Stored records:

——

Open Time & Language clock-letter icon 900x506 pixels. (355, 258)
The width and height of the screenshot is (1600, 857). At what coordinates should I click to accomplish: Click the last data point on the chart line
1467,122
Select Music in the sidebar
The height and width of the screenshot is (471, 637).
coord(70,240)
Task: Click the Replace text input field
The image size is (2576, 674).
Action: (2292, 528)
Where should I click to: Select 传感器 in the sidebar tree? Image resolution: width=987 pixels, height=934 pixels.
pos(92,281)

——

## PROBLEM DESCRIPTION
Print all the entries above. Keep each one exact.

## ANSWER BELOW
Open Time & Language clock-letter icon 900x506 pixels. (355, 258)
The width and height of the screenshot is (1600, 857). At what coordinates should I click to accomplish: Click the last data point on the chart line
1467,122
Select Music in the sidebar
The height and width of the screenshot is (471, 637).
coord(70,240)
Task: Click the Replace text input field
The image size is (2576, 674).
Action: (2292, 528)
Where should I click to: Select 传感器 in the sidebar tree? Image resolution: width=987 pixels, height=934 pixels.
pos(92,281)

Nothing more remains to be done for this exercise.